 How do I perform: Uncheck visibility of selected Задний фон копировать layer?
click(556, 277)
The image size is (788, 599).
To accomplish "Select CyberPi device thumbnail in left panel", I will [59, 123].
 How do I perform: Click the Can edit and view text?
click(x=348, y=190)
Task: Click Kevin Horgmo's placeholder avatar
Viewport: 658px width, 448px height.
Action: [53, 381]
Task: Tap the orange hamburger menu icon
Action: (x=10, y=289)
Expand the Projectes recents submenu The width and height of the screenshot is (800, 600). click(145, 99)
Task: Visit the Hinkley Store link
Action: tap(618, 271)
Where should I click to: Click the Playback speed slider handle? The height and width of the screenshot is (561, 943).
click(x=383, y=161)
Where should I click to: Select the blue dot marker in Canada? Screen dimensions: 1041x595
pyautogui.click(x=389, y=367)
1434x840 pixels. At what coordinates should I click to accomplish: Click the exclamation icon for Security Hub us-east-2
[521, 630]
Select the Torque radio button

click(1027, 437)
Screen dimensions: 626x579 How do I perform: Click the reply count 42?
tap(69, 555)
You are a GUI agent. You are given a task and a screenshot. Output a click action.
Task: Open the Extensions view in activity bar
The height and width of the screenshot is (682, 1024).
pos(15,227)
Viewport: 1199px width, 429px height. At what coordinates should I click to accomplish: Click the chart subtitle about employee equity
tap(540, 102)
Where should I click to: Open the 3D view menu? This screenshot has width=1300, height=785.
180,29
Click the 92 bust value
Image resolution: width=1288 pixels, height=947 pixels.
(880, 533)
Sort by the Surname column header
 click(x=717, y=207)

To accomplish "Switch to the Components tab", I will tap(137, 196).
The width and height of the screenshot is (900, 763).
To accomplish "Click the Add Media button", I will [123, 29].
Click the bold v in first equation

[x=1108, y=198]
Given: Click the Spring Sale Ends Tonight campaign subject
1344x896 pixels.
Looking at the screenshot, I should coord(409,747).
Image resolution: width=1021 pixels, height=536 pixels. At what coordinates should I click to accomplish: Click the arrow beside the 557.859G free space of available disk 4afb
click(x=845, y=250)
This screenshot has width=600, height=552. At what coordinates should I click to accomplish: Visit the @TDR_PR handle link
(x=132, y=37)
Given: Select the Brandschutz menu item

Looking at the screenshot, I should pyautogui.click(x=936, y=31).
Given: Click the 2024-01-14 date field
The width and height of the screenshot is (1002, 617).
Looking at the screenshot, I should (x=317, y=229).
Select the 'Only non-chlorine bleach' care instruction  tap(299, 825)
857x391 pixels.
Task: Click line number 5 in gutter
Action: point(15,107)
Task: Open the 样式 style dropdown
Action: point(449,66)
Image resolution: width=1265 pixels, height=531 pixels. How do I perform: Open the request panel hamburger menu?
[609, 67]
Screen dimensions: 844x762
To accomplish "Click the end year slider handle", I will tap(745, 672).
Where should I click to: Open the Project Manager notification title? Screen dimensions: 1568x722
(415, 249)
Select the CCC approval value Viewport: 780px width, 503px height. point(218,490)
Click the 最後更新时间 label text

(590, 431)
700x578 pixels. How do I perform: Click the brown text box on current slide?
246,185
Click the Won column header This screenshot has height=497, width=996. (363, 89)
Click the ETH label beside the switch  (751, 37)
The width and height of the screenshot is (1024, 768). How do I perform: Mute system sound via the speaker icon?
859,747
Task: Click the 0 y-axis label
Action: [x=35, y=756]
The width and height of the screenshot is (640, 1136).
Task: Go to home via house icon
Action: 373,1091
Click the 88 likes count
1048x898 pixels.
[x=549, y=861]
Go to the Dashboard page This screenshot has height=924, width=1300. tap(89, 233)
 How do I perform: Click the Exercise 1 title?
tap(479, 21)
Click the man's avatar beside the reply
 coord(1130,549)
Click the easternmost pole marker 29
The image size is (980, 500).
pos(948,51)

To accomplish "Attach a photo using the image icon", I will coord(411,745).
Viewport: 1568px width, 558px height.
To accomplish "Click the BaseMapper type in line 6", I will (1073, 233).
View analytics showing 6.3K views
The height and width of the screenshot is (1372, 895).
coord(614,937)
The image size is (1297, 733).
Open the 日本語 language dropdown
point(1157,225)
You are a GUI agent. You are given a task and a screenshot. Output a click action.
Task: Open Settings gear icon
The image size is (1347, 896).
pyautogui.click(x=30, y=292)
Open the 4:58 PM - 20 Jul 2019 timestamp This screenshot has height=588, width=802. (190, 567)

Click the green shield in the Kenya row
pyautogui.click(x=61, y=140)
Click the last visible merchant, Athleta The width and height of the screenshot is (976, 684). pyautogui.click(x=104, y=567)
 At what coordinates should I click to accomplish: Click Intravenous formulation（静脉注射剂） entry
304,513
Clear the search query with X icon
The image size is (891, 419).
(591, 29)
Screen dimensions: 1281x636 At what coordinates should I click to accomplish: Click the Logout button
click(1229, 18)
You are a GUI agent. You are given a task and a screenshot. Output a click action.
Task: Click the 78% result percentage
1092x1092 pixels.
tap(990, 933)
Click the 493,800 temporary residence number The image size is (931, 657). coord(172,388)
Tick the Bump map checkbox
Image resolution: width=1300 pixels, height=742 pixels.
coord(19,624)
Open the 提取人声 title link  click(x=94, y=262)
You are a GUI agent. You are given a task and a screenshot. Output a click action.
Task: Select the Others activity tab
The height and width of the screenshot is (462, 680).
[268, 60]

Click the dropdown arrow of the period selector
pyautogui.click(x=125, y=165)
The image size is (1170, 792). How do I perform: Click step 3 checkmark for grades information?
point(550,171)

-*-

_EXERCISE GOAL_: Please restate the records in full, word for word.

_SOLUTION_:
 How do I perform: Uncheck visibility of selected Задний фон копировать layer?
click(556, 277)
The image size is (788, 599).
To accomplish "Select CyberPi device thumbnail in left panel", I will [59, 123].
 How do I perform: Click the Can edit and view text?
click(x=348, y=190)
Task: Click Kevin Horgmo's placeholder avatar
Viewport: 658px width, 448px height.
Action: [53, 381]
Task: Tap the orange hamburger menu icon
Action: (x=10, y=289)
Expand the Projectes recents submenu The width and height of the screenshot is (800, 600). click(145, 99)
Task: Visit the Hinkley Store link
Action: tap(618, 271)
Where should I click to: Click the Playback speed slider handle? The height and width of the screenshot is (561, 943).
click(x=383, y=161)
Where should I click to: Select the blue dot marker in Canada? Screen dimensions: 1041x595
pyautogui.click(x=389, y=367)
1434x840 pixels. At what coordinates should I click to accomplish: Click the exclamation icon for Security Hub us-east-2
[521, 630]
Select the Torque radio button

click(1027, 437)
Screen dimensions: 626x579 How do I perform: Click the reply count 42?
tap(69, 555)
You are a GUI agent. You are given a task and a screenshot. Output a click action.
Task: Open the Extensions view in activity bar
The height and width of the screenshot is (682, 1024).
pos(15,227)
Viewport: 1199px width, 429px height. At what coordinates should I click to accomplish: Click the chart subtitle about employee equity
tap(540, 102)
Where should I click to: Open the 3D view menu? This screenshot has width=1300, height=785.
180,29
Click the 92 bust value
Image resolution: width=1288 pixels, height=947 pixels.
(880, 533)
Sort by the Surname column header
 click(x=717, y=207)

To accomplish "Switch to the Components tab", I will tap(137, 196).
The width and height of the screenshot is (900, 763).
To accomplish "Click the Add Media button", I will [123, 29].
Click the bold v in first equation

[x=1108, y=198]
Given: Click the Spring Sale Ends Tonight campaign subject
1344x896 pixels.
Looking at the screenshot, I should coord(409,747).
Image resolution: width=1021 pixels, height=536 pixels. At what coordinates should I click to accomplish: Click the arrow beside the 557.859G free space of available disk 4afb
click(x=845, y=250)
This screenshot has width=600, height=552. At what coordinates should I click to accomplish: Visit the @TDR_PR handle link
(x=132, y=37)
Given: Select the Brandschutz menu item

Looking at the screenshot, I should pyautogui.click(x=936, y=31).
Given: Click the 2024-01-14 date field
The width and height of the screenshot is (1002, 617).
Looking at the screenshot, I should (x=317, y=229).
Select the 'Only non-chlorine bleach' care instruction  tap(299, 825)
857x391 pixels.
Task: Click line number 5 in gutter
Action: point(15,107)
Task: Open the 样式 style dropdown
Action: point(449,66)
Image resolution: width=1265 pixels, height=531 pixels. How do I perform: Open the request panel hamburger menu?
[609, 67]
Screen dimensions: 844x762
To accomplish "Click the end year slider handle", I will tap(745, 672).
Where should I click to: Open the Project Manager notification title? Screen dimensions: 1568x722
(415, 249)
Select the CCC approval value Viewport: 780px width, 503px height. point(218,490)
Click the 最後更新时间 label text

(590, 431)
700x578 pixels. How do I perform: Click the brown text box on current slide?
246,185
Click the Won column header This screenshot has height=497, width=996. (363, 89)
Click the ETH label beside the switch  (751, 37)
The width and height of the screenshot is (1024, 768). How do I perform: Mute system sound via the speaker icon?
859,747
Task: Click the 0 y-axis label
Action: [x=35, y=756]
The width and height of the screenshot is (640, 1136).
Task: Go to home via house icon
Action: 373,1091
Click the 88 likes count
1048x898 pixels.
[x=549, y=861]
Go to the Dashboard page This screenshot has height=924, width=1300. tap(89, 233)
 How do I perform: Click the Exercise 1 title?
tap(479, 21)
Click the man's avatar beside the reply
 coord(1130,549)
Click the easternmost pole marker 29
The image size is (980, 500).
pos(948,51)

To accomplish "Attach a photo using the image icon", I will coord(411,745).
Viewport: 1568px width, 558px height.
To accomplish "Click the BaseMapper type in line 6", I will (1073, 233).
View analytics showing 6.3K views
The height and width of the screenshot is (1372, 895).
coord(614,937)
The image size is (1297, 733).
Open the 日本語 language dropdown
point(1157,225)
You are a GUI agent. You are given a task and a screenshot. Output a click action.
Task: Open Settings gear icon
The image size is (1347, 896).
pyautogui.click(x=30, y=292)
Open the 4:58 PM - 20 Jul 2019 timestamp This screenshot has height=588, width=802. (190, 567)

Click the green shield in the Kenya row
pyautogui.click(x=61, y=140)
Click the last visible merchant, Athleta The width and height of the screenshot is (976, 684). pyautogui.click(x=104, y=567)
 At what coordinates should I click to accomplish: Click Intravenous formulation（静脉注射剂） entry
304,513
Clear the search query with X icon
The image size is (891, 419).
(591, 29)
Screen dimensions: 1281x636 At what coordinates should I click to accomplish: Click the Logout button
click(1229, 18)
You are a GUI agent. You are given a task and a screenshot. Output a click action.
Task: Click the 78% result percentage
1092x1092 pixels.
tap(990, 933)
Click the 493,800 temporary residence number The image size is (931, 657). coord(172,388)
Tick the Bump map checkbox
Image resolution: width=1300 pixels, height=742 pixels.
coord(19,624)
Open the 提取人声 title link  click(x=94, y=262)
You are a GUI agent. You are given a task and a screenshot. Output a click action.
Task: Select the Others activity tab
The height and width of the screenshot is (462, 680).
[268, 60]

Click the dropdown arrow of the period selector
pyautogui.click(x=125, y=165)
The image size is (1170, 792). How do I perform: Click step 3 checkmark for grades information?
point(550,171)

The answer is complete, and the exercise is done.